Onde atos que parecem motivados por puro idealismo num período de "luta armada" acabam revelando-se, depois, como peças da mais engenhosa indústria de indenizações e pensões já inventada na História do Brasil para premiar quem queira reduzir-se à expressão mais simples, isto é, descer ao nível de mero ex-ladrão, ex-seqüestrador ou ex-assassino;

Onde se evaporam montanhas de dinheiro aplicadas em ornamentos, reformas e provisões palacianas, além de doações a governos estrangeiros, enquanto existem brasileiros passando fome e sem emprego fora dos palácios governamentais;

Onde tragédias criminosas como as do Bateaux Mouche e do Palace II permanecem impunes e sem ressarcimento por anos e anos a fio;

Onde se consegue chegar ao poder reiteradamente com promessas ilusórias que se planeja jamais cumprir;

Onde o "rouba mas faz" e "é dando que se recebe" são legendas de "boa administração pública";

Onde os jovens "caras-pintadas" somem na hora em que o povo mais deles precisa porque só dançam conforme uma música que nem sabem de onde vem;

Onde a máquina de propaganda governamental bem ajeitada dissolve qualquer problema e apresenta pesadelos coletivos como bem-aventurança, de um dia para o outro, num passe de mágica;

Onde essa mesma máquina passa a reger a grande imprensa inadimplente, depois de salvar seus capitães do estado pré-falimentar com verbas públicas dosadas na medida certa para que eles continuem de joelhos e pires na mão, ou melhor, "na gaveta";

Onde, depois dessa esmola, ouvimos a desculpa esfarrapada de um dos mais importantes dentre tais formadores de opinião entregues à vassalagem: "E tem outro jeito?"
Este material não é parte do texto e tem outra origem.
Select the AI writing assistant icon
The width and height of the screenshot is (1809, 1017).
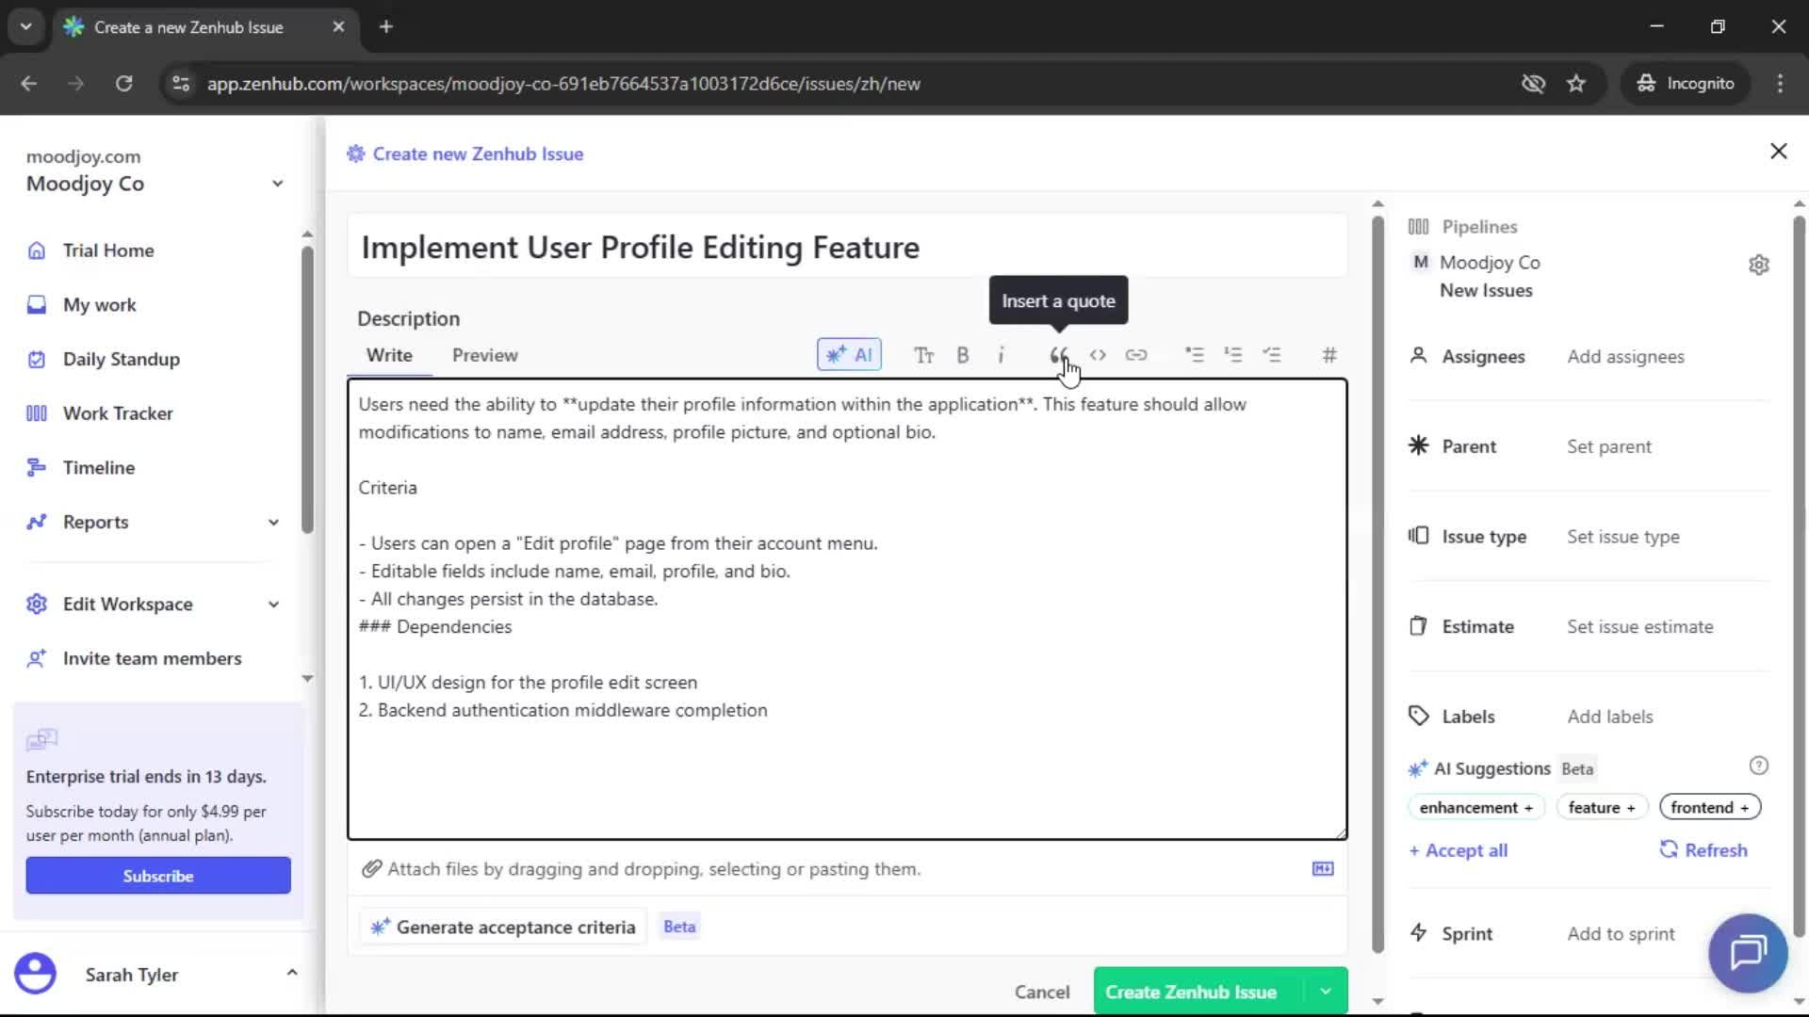point(848,355)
Assim, enquanto a Associação Brasileira de Anunciantes - ABA e o Partido dos Trabalhadores - PT tentam insuflar o ufanismo hipócrita em prol da melhoria dos índices de pesquisas de opinião sobre o desempenho do governo – algo que lembra propaganda nazi-fascista ou soviética adaptada a nível "marqueteiro" caboclo -, vai-se amesquinhando nossa República como Estado Democrático de Direito.

De que maneira podemos nos orgulhar disso, Sr. Presidente?